* _Problem requirements_
Each line containing the string "agent" should be copied out of the entries.

* _Dataset excerpts_
'''
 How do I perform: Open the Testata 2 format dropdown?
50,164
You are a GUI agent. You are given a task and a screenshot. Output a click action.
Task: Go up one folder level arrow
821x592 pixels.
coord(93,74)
'''
'''
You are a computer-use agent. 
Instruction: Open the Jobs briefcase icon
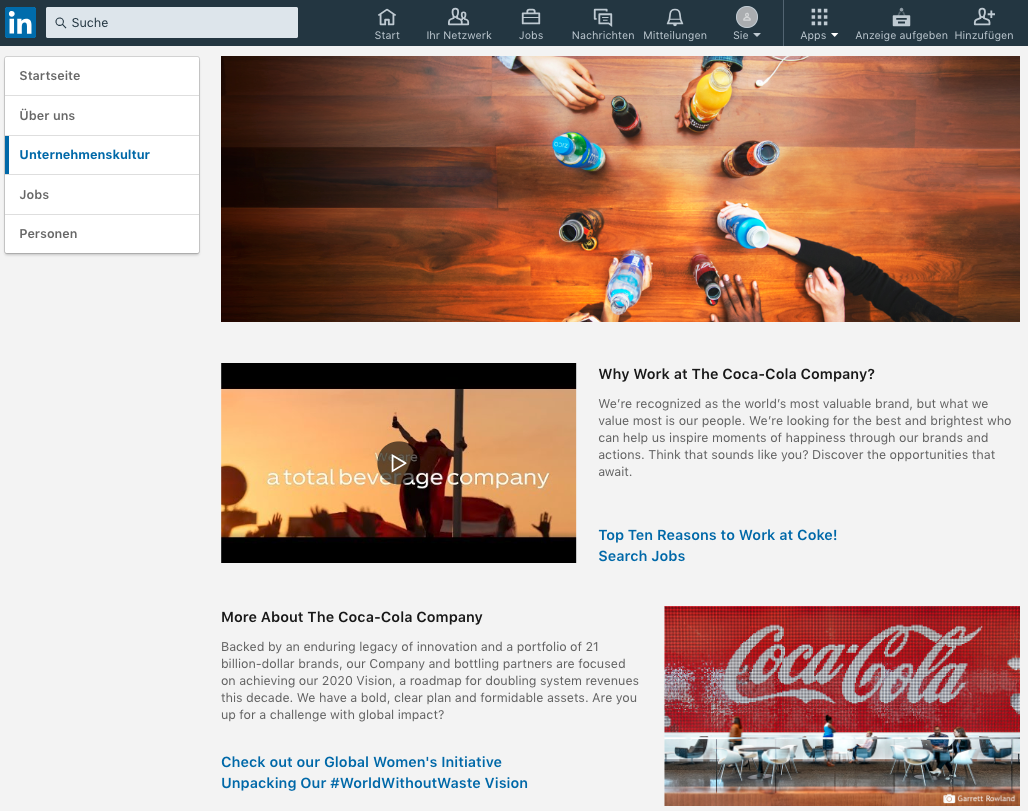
'''
'''
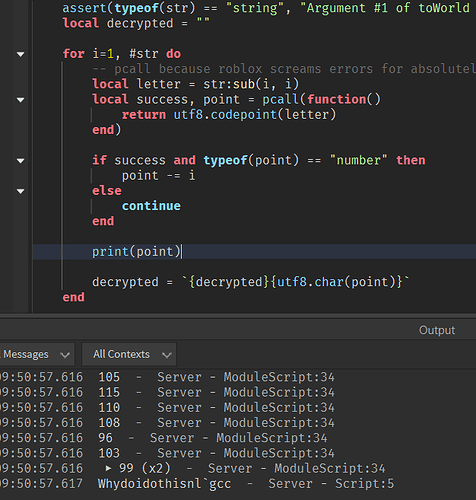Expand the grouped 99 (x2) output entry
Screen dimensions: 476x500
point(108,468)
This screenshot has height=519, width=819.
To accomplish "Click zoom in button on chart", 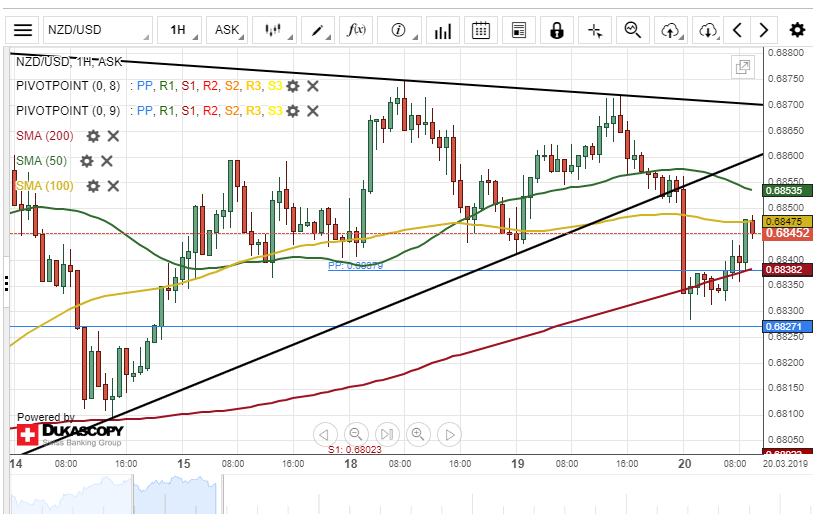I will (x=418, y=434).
'''
* _Response to this task_
You are a GUI agent. You are given a task and a screenshot. Output a click action.
You are a computer-use agent. 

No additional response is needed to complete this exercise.